--- Data for this exercise Enclosed Below ---

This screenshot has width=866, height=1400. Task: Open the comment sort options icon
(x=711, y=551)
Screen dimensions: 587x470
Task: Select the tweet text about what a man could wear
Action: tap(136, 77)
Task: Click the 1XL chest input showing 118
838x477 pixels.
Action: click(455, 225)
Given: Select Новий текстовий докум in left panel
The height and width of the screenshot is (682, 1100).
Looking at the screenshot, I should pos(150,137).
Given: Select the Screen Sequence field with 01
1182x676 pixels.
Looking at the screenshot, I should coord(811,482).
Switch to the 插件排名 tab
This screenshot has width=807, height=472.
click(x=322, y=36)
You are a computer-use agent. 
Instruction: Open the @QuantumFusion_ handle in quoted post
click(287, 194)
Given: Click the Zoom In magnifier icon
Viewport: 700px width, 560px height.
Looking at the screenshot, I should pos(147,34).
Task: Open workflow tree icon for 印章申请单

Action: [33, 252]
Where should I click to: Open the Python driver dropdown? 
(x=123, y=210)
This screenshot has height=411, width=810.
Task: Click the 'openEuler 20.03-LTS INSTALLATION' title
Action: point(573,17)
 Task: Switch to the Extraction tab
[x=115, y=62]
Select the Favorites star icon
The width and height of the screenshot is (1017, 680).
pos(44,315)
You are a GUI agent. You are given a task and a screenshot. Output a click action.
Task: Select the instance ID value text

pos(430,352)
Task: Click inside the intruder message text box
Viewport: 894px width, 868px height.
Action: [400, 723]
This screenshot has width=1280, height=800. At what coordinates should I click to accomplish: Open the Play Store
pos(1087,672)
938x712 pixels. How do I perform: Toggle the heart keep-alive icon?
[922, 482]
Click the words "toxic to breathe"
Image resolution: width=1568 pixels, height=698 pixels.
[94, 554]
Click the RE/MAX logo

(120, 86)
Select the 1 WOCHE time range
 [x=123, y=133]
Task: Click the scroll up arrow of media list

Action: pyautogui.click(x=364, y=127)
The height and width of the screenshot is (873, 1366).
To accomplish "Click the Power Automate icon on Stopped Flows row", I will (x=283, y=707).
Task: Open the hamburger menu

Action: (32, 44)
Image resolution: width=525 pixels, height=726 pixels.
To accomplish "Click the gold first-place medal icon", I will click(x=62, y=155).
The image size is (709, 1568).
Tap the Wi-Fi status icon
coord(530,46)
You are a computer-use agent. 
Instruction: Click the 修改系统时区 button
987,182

--- End of Enclosed Data for this exercise ---

Your goal:
All records above need to be set down again exactly as written.

Exercise response:
This screenshot has width=866, height=1400. Task: Open the comment sort options icon
(x=711, y=551)
Screen dimensions: 587x470
Task: Select the tweet text about what a man could wear
Action: tap(136, 77)
Task: Click the 1XL chest input showing 118
838x477 pixels.
Action: click(455, 225)
Given: Select Новий текстовий докум in left panel
The height and width of the screenshot is (682, 1100).
Looking at the screenshot, I should pos(150,137).
Given: Select the Screen Sequence field with 01
1182x676 pixels.
Looking at the screenshot, I should coord(811,482).
Switch to the 插件排名 tab
This screenshot has width=807, height=472.
click(x=322, y=36)
You are a computer-use agent. 
Instruction: Open the @QuantumFusion_ handle in quoted post
click(287, 194)
Given: Click the Zoom In magnifier icon
Viewport: 700px width, 560px height.
Looking at the screenshot, I should pos(147,34).
Task: Open workflow tree icon for 印章申请单

Action: [33, 252]
Where should I click to: Open the Python driver dropdown? 
(x=123, y=210)
This screenshot has height=411, width=810.
Task: Click the 'openEuler 20.03-LTS INSTALLATION' title
Action: point(573,17)
 Task: Switch to the Extraction tab
[x=115, y=62]
Select the Favorites star icon
The width and height of the screenshot is (1017, 680).
pos(44,315)
You are a GUI agent. You are given a task and a screenshot. Output a click action.
Task: Select the instance ID value text

pos(430,352)
Task: Click inside the intruder message text box
Viewport: 894px width, 868px height.
Action: [400, 723]
This screenshot has width=1280, height=800. At what coordinates should I click to accomplish: Open the Play Store
pos(1087,672)
938x712 pixels. How do I perform: Toggle the heart keep-alive icon?
[922, 482]
Click the words "toxic to breathe"
Image resolution: width=1568 pixels, height=698 pixels.
[94, 554]
Click the RE/MAX logo

(120, 86)
Select the 1 WOCHE time range
 [x=123, y=133]
Task: Click the scroll up arrow of media list

Action: pyautogui.click(x=364, y=127)
The height and width of the screenshot is (873, 1366).
To accomplish "Click the Power Automate icon on Stopped Flows row", I will (x=283, y=707).
Task: Open the hamburger menu

Action: (32, 44)
Image resolution: width=525 pixels, height=726 pixels.
To accomplish "Click the gold first-place medal icon", I will click(x=62, y=155).
The image size is (709, 1568).
Tap the Wi-Fi status icon
coord(530,46)
You are a computer-use agent. 
Instruction: Click the 修改系统时区 button
987,182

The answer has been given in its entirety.